Given the following code:

/*
  This code is modified version of KB sample:
  https://www.ibm.com/support/knowledgecenter/en/ssw_ibm_i_73/rtref/vsnprintf.htm

  The usage of `setlocale` is required by my real-world scenario,
  but can be modified if that fixes the issue.
*/

#include <wchar.h>
#include <stdarg.h>
#include <stdio.h>
#include <locale.h>

#ifdef MSVC
#include <windows.h>
#endif

void vout(char *string, char *fmt, ...)
{
   setlocale(LC_CTYPE, "en_US.UTF-8");
   va_list arg_ptr;

   va_start(arg_ptr, fmt);
   vsnprintf(string, 100, fmt, arg_ptr);
   va_end(arg_ptr);
}

int main(void)
{
   setlocale(LC_ALL, "");
#ifdef MSVC
   SetConsoleOutputCP(65001); // with or without; no dice
#endif

   char string[100];

   wchar_t arr[] = { 0x0119 };
   vout(string, "%ls", arr);
   printf("This string should have 'ę' (e with ogonek / tail) after colon:  %s\n", string);
   return 0;
}

I compiled with gcc v5.4 on Ubuntu 16 to get the desired output in BASH:

gcc test.c -o test_vsn
./test_vsn
This string should have 'ę' (e with ogonek / tail) after colon:  ę

However, on Windows 10 with CL v19.10.25019 (VS 2017), I get weird output in CMD:

cl test.c /Fetest_vsn /utf-8
.\test_vsn
This string should have 'T' (e with ogonek / tail) after colon:  e

(the ę before colon becomes T and after the colon is e without ogonek)

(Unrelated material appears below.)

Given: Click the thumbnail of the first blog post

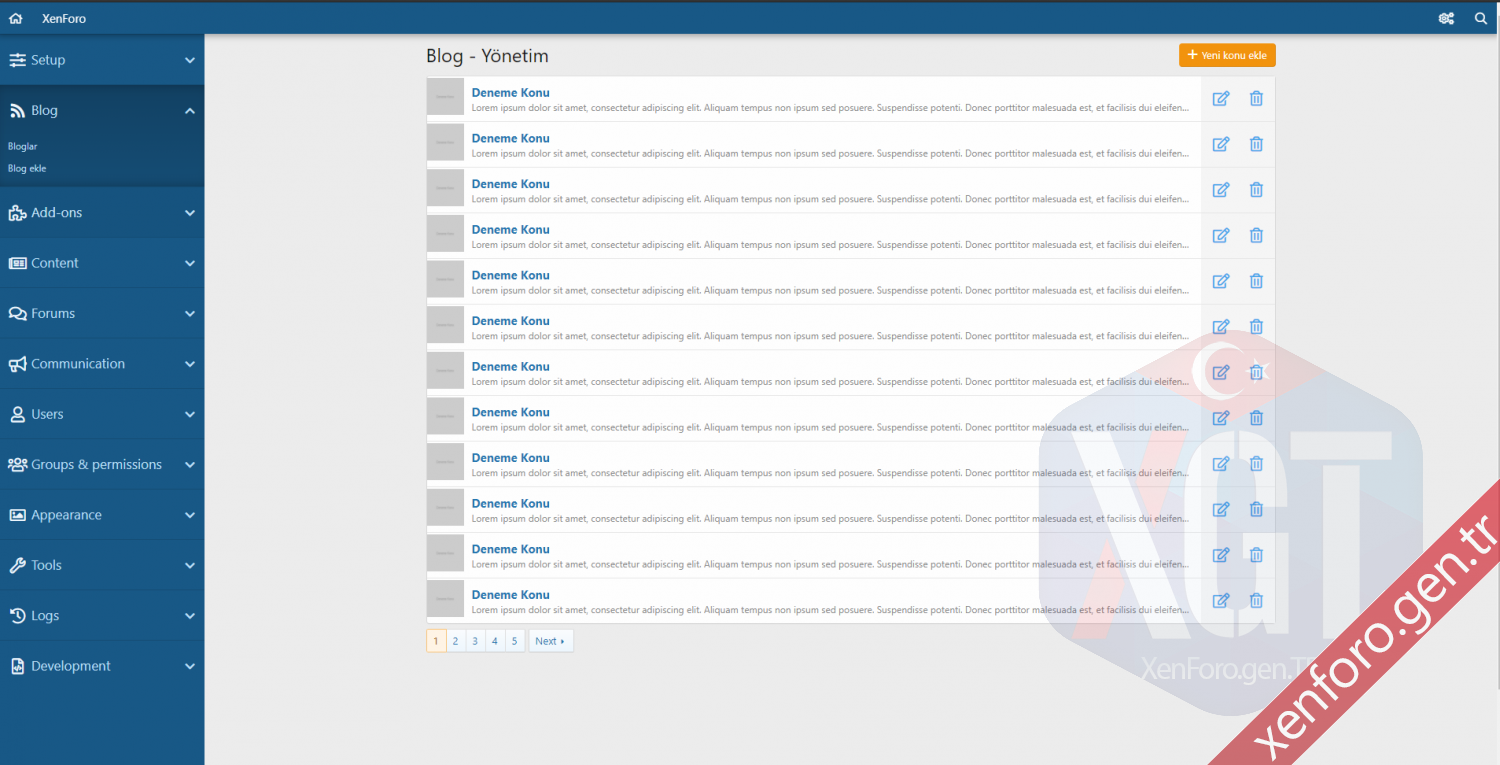Looking at the screenshot, I should (445, 97).
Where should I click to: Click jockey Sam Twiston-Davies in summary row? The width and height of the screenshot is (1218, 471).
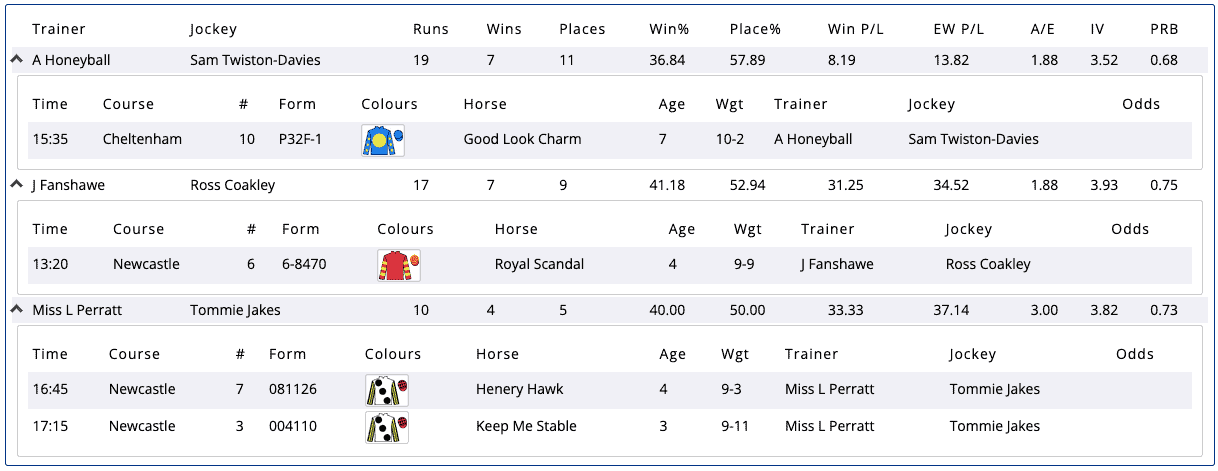(x=255, y=60)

Note that I used CL's new /utf-8 switch (introduced in VS 2015), which apparently has no effect with or without. Based on their blog post:

There is also a /utf-8 option that is a synonym for setting “/source-charset:utf-8” and “/execution-charset:utf-8”.

(my source file already has BOM / utf8'ness and execution-charset is apparently not helping)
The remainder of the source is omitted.